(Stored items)
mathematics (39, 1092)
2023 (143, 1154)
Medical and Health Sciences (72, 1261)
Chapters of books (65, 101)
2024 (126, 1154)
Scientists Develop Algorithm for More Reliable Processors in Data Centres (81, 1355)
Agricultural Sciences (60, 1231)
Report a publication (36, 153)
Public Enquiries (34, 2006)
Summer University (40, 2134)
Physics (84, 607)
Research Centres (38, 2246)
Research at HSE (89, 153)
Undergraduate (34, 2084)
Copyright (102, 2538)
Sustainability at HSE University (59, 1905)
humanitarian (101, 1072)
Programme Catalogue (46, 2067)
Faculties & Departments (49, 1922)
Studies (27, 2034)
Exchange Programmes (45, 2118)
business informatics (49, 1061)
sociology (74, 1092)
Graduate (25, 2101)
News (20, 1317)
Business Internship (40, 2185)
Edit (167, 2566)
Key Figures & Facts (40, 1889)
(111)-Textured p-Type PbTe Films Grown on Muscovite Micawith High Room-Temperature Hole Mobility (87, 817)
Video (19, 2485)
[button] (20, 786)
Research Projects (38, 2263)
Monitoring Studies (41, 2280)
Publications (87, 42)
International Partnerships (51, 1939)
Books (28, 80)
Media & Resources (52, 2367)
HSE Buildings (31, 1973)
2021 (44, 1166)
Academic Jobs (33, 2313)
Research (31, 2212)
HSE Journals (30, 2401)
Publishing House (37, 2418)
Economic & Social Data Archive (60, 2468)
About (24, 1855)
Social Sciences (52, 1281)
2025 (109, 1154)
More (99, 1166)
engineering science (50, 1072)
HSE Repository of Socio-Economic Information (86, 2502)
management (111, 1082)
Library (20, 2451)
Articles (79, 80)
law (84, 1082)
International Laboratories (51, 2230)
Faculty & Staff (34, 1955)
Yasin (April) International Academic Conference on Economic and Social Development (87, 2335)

**Task instructions:**
Count every line of the records that holds the string "International". Write only the total.

**Answer to the exercise:**
3